Conclusion
p. 305-308
Texte intégral
1Musil passe pour l’un des penseurs les plus « exacts » que la littérature ait produits. Dans le paysage culturel de son époque, où triomphaient l’expressionnisme et son cortège d’innovations formelles et langagières, il fait figure de curiosité, avec ses exigences inlassablement répétées de précision et d’exactitude. Difficile de concevoir un penseur plus rigoureux, plus méthodique, plus ordonné que lui. Aussi pouvait-on s’étonner que la thématisation de l’ordre, conçu non seulement comme méthode, mais comme sujet de son investigation littéraire, n’ait pas fait naître de recherche spécifique. Cet ouvrage, qui se conçoit comme une réponse à cette lacune a permis de mettre au jour comment Musil place l’étude de l’ordre, ou plutôt des ordres au centre de sa démarche.
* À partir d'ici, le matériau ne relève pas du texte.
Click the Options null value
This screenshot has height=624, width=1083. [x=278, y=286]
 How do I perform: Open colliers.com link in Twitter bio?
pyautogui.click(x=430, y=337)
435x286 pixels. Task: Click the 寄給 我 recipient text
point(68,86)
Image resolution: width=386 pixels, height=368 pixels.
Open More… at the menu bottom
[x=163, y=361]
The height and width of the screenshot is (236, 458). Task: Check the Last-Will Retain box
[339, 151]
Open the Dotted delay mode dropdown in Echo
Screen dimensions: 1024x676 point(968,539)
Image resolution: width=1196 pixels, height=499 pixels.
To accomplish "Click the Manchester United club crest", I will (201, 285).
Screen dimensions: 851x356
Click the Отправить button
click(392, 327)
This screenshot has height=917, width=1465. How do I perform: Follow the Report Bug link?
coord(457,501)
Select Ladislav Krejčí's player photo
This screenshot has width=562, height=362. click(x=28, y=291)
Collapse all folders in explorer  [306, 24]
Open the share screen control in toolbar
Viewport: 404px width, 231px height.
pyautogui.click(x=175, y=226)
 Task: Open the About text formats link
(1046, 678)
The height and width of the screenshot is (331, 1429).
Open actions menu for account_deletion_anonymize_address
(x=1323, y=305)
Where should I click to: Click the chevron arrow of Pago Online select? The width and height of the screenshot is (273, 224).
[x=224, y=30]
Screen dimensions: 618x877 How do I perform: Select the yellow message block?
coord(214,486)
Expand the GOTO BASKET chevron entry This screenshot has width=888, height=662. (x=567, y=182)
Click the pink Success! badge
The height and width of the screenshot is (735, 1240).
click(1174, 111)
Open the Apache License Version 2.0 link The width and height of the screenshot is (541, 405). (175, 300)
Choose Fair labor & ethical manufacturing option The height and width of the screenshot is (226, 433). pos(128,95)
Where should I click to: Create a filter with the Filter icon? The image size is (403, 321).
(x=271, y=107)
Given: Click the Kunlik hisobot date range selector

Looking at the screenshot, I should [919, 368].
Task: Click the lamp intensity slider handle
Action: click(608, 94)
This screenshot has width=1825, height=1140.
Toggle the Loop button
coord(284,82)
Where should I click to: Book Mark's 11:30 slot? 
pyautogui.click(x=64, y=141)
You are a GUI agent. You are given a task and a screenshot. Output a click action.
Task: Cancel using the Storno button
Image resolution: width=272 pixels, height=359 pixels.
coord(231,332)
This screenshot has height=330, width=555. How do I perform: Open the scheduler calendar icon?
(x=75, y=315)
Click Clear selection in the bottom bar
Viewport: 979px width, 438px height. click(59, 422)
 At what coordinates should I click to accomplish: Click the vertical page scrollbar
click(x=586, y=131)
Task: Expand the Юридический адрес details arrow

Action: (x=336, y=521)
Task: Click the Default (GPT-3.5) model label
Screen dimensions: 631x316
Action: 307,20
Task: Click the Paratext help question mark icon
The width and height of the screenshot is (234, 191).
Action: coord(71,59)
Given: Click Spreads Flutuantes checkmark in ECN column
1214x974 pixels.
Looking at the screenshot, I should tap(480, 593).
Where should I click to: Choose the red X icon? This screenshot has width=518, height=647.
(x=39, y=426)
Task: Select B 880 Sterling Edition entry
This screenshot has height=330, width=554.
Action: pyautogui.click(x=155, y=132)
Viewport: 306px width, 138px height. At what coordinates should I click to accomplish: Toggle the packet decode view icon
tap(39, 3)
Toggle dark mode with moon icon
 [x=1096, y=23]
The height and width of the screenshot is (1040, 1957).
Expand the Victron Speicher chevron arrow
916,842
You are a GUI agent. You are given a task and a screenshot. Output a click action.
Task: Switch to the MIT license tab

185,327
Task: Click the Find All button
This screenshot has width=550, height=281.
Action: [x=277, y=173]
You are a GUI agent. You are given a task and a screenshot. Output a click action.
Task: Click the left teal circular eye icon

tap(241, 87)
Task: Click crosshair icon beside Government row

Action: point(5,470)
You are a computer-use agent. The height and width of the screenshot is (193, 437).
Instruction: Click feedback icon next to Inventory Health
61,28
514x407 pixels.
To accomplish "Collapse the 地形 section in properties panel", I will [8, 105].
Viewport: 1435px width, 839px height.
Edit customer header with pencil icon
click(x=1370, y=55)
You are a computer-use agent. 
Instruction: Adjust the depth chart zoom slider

Ordre des discours, ordre de la raison, ordres de la société, ordre politique ou privé : malgré la richesse sémantique du terme lui-même, son œuvre est gouvernée par un schéma récurrent, celui de la représentation critique, puis de la remise en cause par la transgression du principe fondateur de chacun de ces ordres. Quoique recoupant des réalités fort différentes, les notions d’ordre et de désordre s’avèrent particulièrement structurantes dans les quatre champs du savoir que son la philosophie, la politique, le droit et la psychologie. À chaque fois, la pensée musilienne s’articule autour d’une même hésitation, d’un même balancement entre la tentation d’un ordre absolu et l’inclination spontanée au désordre, au chaos, à la transgression. Cette polarité est particulièrement typique de l’attitude intellectuelle de Musil et de sa pensée de l’éthique, sous laquelle il faut probablement subsumer l’intégralité de son activité littéraire.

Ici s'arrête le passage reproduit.